» **INFORMATION SUPPLIED**
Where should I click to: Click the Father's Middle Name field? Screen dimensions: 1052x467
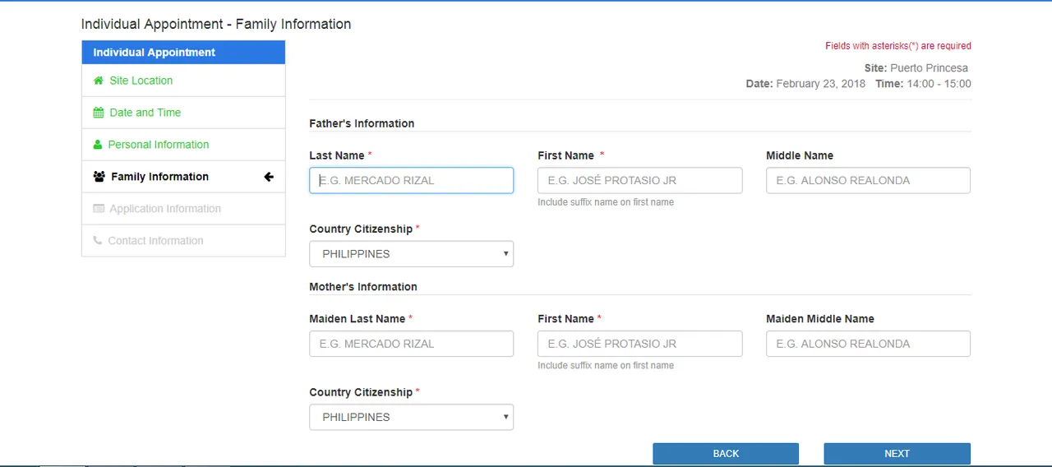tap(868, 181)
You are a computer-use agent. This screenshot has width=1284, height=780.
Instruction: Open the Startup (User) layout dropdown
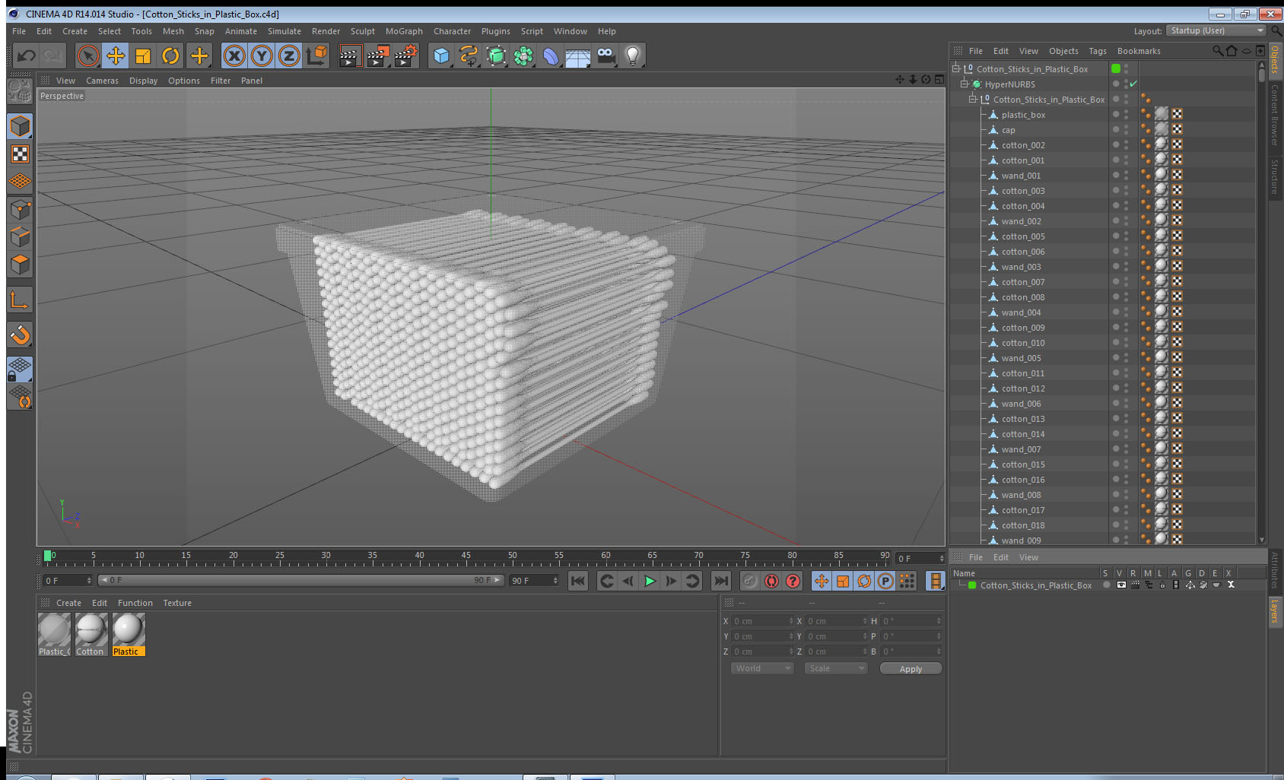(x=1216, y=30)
* * *
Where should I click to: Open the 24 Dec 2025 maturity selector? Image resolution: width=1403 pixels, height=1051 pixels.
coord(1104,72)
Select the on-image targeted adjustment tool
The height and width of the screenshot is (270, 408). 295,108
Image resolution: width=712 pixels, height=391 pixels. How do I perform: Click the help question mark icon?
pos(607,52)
---
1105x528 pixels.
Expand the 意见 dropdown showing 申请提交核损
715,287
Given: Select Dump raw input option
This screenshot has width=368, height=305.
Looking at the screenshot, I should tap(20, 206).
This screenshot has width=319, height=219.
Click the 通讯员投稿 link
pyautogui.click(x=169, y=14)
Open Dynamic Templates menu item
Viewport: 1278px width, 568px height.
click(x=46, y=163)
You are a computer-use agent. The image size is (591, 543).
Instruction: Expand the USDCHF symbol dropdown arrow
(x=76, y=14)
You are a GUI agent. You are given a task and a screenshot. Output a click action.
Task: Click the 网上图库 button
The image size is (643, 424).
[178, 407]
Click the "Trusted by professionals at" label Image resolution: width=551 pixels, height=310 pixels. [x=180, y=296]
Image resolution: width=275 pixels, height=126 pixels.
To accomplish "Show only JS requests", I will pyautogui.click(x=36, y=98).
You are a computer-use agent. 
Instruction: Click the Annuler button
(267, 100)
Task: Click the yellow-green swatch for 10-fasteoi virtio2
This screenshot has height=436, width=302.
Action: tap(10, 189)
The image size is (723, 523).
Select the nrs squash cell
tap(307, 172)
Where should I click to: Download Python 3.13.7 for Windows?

» **PROBLEM TO SOLVE**
Above are records; repeat only the lines starting at the line with "The image size is (643, 424)." and ending at the line with "Where should I click to: Download", exactly as they appear, both included.

» **YOUR SOLUTION**
The image size is (643, 424).
[178, 407]
Click the "Trusted by professionals at" label Image resolution: width=551 pixels, height=310 pixels. [x=180, y=296]
Image resolution: width=275 pixels, height=126 pixels.
To accomplish "Show only JS requests", I will pyautogui.click(x=36, y=98).
You are a computer-use agent. 
Instruction: Click the Annuler button
(267, 100)
Task: Click the yellow-green swatch for 10-fasteoi virtio2
This screenshot has height=436, width=302.
Action: tap(10, 189)
The image size is (723, 523).
Select the nrs squash cell
tap(307, 172)
Where should I click to: Download Python 3.13.7 for Windows?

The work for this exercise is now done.